Hearing loss occurs after the sound-converting hair cells in the inner ear die following repeated exposure to noise. Auditory neurons are also damaged in this process and are unable to be regenerated.
“Hearing loss impacts about 15 percent of the American population – probably more,” said Kwan. “Over the years, you don’t realize that you’re not hearing well until you get tested. We’re one of the few labs trying to figure out how to address the hearing loss issue.”
Using cell culture, Kwan and his colleagues were able to convert inner ear stem cells into auditory neurons after overexpressing the NEUROG1 gene. They found that altering the chromatin structure of the gene could have an effect on how the gene is expressed, potentially reducing the incidence of uncontrolled stem cell proliferation and development of cancer.

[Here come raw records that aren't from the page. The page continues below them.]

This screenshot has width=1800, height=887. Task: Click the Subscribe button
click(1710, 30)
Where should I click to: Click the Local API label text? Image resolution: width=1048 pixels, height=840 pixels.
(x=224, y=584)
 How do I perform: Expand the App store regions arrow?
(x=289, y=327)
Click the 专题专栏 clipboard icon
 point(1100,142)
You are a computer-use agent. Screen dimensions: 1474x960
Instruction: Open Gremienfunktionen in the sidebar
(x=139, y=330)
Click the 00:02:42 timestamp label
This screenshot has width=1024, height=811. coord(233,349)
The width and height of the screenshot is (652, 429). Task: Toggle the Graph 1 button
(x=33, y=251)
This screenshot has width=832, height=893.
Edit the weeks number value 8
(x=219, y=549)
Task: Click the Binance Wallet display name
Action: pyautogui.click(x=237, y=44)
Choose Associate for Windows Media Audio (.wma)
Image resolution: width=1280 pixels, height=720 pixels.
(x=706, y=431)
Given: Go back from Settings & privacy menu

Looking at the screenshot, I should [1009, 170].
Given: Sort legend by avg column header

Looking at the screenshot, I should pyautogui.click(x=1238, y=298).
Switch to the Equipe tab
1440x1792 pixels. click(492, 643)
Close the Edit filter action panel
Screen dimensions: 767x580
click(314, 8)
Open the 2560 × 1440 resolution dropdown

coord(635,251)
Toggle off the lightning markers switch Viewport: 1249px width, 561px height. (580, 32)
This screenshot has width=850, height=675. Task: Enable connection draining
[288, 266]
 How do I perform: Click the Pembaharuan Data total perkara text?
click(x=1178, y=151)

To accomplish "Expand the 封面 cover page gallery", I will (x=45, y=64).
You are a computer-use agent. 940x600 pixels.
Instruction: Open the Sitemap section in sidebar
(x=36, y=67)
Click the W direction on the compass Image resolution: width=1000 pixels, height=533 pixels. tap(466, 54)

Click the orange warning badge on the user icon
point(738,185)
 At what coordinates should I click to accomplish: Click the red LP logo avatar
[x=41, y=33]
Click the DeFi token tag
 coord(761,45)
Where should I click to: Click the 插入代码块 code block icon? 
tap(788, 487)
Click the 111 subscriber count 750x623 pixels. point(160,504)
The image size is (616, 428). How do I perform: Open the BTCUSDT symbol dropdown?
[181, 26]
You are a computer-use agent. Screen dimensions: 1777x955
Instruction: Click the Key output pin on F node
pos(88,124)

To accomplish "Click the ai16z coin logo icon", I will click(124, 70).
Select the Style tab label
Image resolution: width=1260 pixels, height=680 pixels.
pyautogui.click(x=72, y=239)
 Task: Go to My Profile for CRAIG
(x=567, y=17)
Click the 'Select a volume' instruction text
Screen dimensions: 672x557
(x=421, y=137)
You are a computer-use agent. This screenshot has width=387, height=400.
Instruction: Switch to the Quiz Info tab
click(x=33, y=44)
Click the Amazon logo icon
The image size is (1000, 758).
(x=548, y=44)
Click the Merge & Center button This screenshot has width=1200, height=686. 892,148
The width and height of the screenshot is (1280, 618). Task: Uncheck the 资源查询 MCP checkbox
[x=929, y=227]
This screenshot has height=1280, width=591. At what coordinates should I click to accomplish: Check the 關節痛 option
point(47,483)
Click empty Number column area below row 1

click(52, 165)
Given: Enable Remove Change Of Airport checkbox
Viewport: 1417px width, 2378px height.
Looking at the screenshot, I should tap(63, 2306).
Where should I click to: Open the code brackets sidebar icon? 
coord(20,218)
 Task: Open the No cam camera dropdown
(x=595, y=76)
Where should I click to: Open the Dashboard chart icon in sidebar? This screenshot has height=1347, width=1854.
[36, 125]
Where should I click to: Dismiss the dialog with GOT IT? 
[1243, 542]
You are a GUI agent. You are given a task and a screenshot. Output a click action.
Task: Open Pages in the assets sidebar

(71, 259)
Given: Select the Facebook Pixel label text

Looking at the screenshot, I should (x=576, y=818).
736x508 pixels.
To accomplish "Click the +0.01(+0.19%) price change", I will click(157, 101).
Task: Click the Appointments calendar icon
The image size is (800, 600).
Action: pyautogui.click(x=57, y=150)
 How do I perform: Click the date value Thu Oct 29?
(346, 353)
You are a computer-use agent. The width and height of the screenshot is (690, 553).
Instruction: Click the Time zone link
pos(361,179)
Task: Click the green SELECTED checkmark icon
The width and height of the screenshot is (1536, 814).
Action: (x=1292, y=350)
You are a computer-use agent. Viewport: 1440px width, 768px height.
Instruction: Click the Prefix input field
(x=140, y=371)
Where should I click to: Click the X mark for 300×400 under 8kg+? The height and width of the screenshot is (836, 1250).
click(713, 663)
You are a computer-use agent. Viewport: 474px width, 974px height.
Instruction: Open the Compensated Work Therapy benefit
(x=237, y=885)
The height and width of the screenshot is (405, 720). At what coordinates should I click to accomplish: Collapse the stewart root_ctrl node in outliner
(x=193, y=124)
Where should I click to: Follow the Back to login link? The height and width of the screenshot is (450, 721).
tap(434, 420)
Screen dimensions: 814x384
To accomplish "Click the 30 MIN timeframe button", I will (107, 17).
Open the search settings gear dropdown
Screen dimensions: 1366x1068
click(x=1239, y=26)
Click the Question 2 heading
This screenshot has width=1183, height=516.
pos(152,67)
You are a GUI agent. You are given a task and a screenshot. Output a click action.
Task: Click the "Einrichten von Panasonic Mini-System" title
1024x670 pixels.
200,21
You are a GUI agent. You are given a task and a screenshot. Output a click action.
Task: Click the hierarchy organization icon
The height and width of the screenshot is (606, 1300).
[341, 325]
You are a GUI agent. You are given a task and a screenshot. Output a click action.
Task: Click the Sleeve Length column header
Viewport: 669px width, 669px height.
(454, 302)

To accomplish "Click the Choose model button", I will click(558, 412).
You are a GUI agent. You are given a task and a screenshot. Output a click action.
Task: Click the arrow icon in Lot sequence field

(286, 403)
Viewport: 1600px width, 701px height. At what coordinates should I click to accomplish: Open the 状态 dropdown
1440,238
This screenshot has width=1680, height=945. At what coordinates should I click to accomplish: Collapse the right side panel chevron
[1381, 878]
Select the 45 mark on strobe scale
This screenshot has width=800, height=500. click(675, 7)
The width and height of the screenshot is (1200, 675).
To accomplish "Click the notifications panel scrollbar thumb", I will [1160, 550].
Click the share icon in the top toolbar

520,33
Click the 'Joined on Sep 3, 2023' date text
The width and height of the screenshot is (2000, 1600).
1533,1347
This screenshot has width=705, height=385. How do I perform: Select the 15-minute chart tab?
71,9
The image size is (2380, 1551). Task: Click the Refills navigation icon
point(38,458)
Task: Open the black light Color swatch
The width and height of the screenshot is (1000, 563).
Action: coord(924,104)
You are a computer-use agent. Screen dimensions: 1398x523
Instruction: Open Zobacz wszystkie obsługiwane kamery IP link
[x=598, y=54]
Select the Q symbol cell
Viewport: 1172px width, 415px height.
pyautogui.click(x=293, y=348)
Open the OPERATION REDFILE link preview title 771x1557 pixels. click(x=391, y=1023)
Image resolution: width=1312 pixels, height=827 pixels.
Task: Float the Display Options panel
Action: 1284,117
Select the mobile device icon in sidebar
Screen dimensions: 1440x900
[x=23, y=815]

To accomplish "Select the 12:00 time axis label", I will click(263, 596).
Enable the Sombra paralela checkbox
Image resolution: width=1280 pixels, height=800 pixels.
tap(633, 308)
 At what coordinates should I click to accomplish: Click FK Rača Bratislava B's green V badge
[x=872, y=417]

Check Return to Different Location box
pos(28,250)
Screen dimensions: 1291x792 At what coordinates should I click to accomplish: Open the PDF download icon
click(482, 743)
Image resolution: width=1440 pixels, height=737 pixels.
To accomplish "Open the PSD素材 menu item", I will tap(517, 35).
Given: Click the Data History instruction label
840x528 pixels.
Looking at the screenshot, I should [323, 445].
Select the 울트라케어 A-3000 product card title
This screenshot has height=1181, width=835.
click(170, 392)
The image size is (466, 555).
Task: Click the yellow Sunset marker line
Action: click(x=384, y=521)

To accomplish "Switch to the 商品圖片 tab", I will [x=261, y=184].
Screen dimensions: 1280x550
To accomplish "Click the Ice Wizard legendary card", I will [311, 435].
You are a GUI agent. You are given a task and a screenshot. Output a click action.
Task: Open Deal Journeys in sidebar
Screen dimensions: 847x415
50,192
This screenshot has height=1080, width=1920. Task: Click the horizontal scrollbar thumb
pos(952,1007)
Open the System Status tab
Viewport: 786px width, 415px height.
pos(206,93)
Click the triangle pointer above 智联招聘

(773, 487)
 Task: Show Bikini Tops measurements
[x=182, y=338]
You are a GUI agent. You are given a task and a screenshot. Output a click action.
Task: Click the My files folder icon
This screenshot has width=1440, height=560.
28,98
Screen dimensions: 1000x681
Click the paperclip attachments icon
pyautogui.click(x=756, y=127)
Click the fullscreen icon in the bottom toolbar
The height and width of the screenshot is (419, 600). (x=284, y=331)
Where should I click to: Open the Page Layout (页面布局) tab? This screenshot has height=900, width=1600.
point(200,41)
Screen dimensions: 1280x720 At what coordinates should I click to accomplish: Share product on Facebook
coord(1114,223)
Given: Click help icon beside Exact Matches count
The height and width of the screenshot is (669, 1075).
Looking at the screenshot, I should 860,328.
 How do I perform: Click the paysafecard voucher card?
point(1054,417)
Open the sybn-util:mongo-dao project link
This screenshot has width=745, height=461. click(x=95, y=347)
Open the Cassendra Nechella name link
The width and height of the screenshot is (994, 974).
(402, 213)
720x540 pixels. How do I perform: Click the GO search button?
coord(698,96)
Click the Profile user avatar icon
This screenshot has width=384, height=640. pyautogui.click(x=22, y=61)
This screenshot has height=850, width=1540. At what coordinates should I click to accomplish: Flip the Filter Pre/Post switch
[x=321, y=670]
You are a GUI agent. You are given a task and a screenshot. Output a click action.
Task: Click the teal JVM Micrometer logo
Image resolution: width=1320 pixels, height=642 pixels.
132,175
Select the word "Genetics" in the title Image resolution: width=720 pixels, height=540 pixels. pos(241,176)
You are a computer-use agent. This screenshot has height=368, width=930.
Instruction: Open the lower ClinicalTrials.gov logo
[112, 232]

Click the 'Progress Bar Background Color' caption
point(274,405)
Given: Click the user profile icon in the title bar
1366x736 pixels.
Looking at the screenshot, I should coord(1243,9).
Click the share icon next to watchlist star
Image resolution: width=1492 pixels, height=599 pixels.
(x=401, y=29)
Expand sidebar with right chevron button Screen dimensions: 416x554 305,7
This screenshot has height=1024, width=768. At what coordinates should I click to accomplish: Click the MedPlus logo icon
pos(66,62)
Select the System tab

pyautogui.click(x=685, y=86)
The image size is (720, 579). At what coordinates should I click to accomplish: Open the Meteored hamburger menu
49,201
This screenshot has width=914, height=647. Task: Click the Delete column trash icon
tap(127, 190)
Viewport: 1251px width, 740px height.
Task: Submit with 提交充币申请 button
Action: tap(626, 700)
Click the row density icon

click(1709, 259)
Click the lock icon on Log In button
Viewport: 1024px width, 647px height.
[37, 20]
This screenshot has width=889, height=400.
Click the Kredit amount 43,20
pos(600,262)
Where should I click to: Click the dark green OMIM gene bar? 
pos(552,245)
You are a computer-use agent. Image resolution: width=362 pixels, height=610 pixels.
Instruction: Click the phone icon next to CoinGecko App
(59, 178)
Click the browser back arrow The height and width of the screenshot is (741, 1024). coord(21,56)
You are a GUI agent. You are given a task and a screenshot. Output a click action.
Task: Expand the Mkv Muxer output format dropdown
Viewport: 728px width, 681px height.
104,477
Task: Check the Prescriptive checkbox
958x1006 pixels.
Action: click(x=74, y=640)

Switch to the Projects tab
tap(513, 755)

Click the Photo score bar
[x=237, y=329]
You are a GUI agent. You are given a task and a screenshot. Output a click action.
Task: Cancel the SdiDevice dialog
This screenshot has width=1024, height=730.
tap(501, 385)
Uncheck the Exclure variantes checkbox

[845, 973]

“Scientists in other fields should be aware that when using this factor, they’ll probably also increase cell proliferation,” said Kwan. “Ideally, we would change the chromatin state before we start overexpressing NEUROG1 and prevent unwanted stem cell proliferation.”
The researchers suggest that the epigenetic state of the NEUROG1 gene could be controlled through the addition of specific compounds. If this technique is eventually optimised for clinical use, it could offer hope to the 48 million Americans who experience some degree of hearing loss.